Authorizations 
Authorizations
End-users, system administrators, and translators must all be assigned the appropriate authorizations allowing them to work with the SAP Query.
For example, end-users must not be authorized to maintain InfoSets.
You can set up authorizations in such a way, that certain end-users in a user group are authorized to maintain and execute queries, while other members of the same user group are authorized only to execute existing queries.
In order to give individual users targeted, specific rights, the following options are available:
A user has to be assigned to one or more role or user group before he or she is able to work with the Queries component.
This means that a user is able to access only those InfoSets assigned to the roles or user groups to which the user belongs.
You can also use authorization object S_QUERY to assign authorizations to users.
It has the field ACTVT, in which the following values can be entered.
You can assign authorizations for each of these values.
Authorizations for the authorization object S_QUERY always refer to both work areas of the SAP Query.

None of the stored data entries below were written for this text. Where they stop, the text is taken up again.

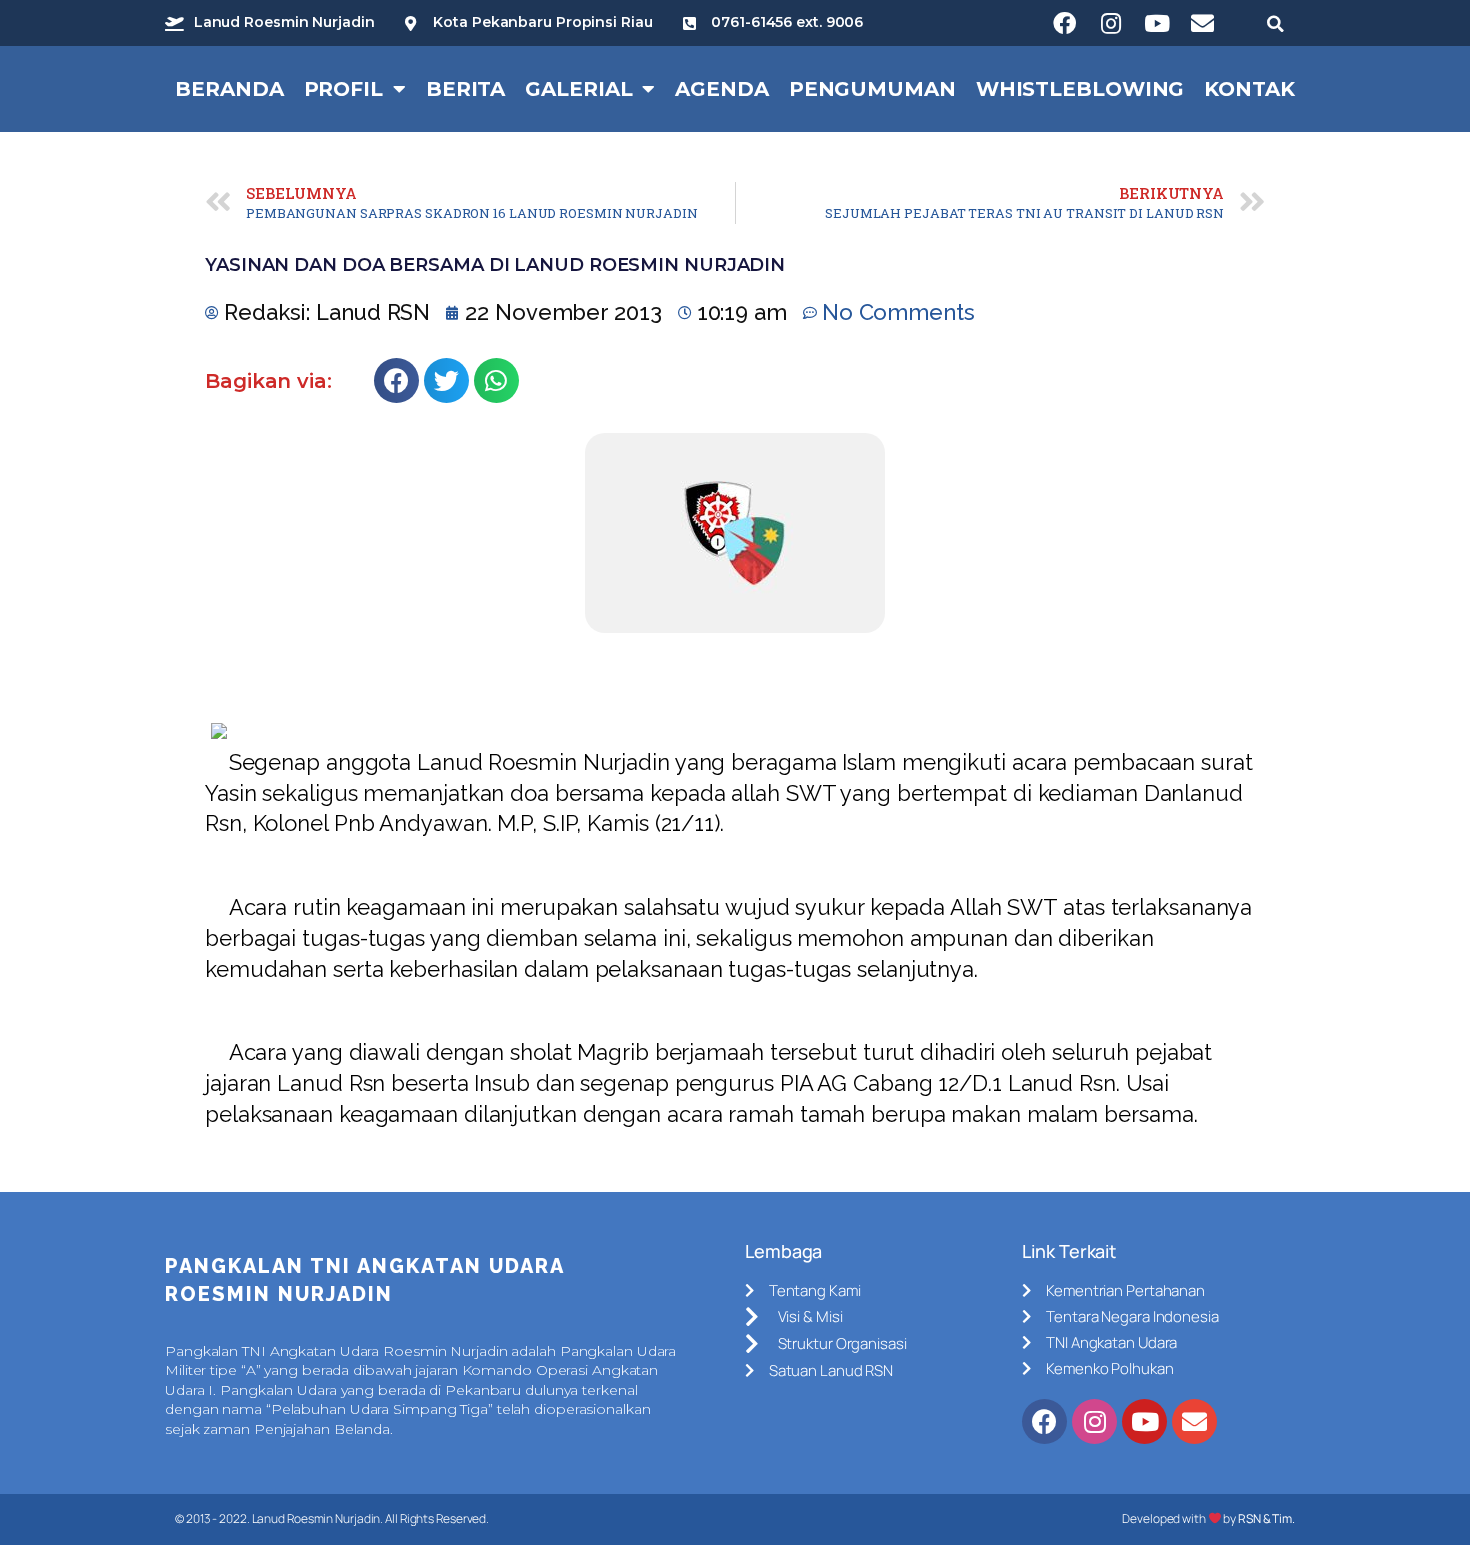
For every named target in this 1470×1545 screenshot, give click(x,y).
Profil (343, 89)
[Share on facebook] (396, 380)
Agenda (721, 89)
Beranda (229, 89)
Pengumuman (872, 89)
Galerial (578, 89)
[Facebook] (1065, 23)
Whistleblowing (1080, 89)
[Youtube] (1157, 23)
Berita (465, 89)
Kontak (1249, 89)
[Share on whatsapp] (496, 380)
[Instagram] (1111, 23)
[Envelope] (1203, 23)
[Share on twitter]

If a user is given authorization to change queries, he or she is able to create and change queries in all the user groups to which he or she is assigned in both the standard area and the global area.
|
Activity: |
Authorization: |
|
Maintaining queries |
A user requires the authorization with the Change (02) value for authorization object S_QUERY if you want him or her to be able to use the Queries component to create or change queries. You cannot revoke this authorization for the corresponding user group. You can restrict the authorization to change objects to individual user groups only. See Assigning Users and InfoSets. |
|
Executing queries |
Users must be assigned to the role or user group in which a query was defined before he or she is able to execute this query. Users need the display authorization for authorization object S_TABU_DIS if you want them to be able to access tables directly whenever they execute queries. The field DICBERCLS must contain the authorization groups for the tables. This authorization object protects all tables from unauthorized access. These authorizations also allow you to use the Data Browser (transaction SE16) or the table maintenance (transaction SM31) to display tables. If tables that are components of a logical database are accessed, you can use the logical database to set up the authorizations for accessing data. For more information see  Logical Databases |
|
Maintaining InfoSets |
A user requires the authorization with the Maintain (23) value for authorization object S_QUERY if you want him or her to be able to work with the InfoSets component. The authorization for maintaining InfoSets is restricted so that a user wanting to store some ABAP code in an InfoSet can do this only if he or she has authorization for the authorization object S_DEVELOP with value 'PROG' for field OBJTYPE and with value AQ* for field OBJNAME. This authorization also enables you to use the ABAP editor to create or change programs whose names begin with AQ. If a user does not have this authorization, the only activities he or she can carry out are the following: selecting fields, connecting additional tables or structures, and defining parameters and selection criteria. |
|
Maintaining user groups |
A user requires the authorization with the Maintain (23) value for authorization object S_QUERY if you want him or her to be able to work with the User Groups component. |
|
Language comparison |
A user requires the authorization with the Translate (67) value for authorization object S_QUERY if you want him or her to be able to work with the Translation/Query component. |
Users who have authorization for the authorization object S_QUERY with both the values Change and Maintain, are able to access the queries in all the roles or user groups without being explicitly assigned to each of these roles or user groups.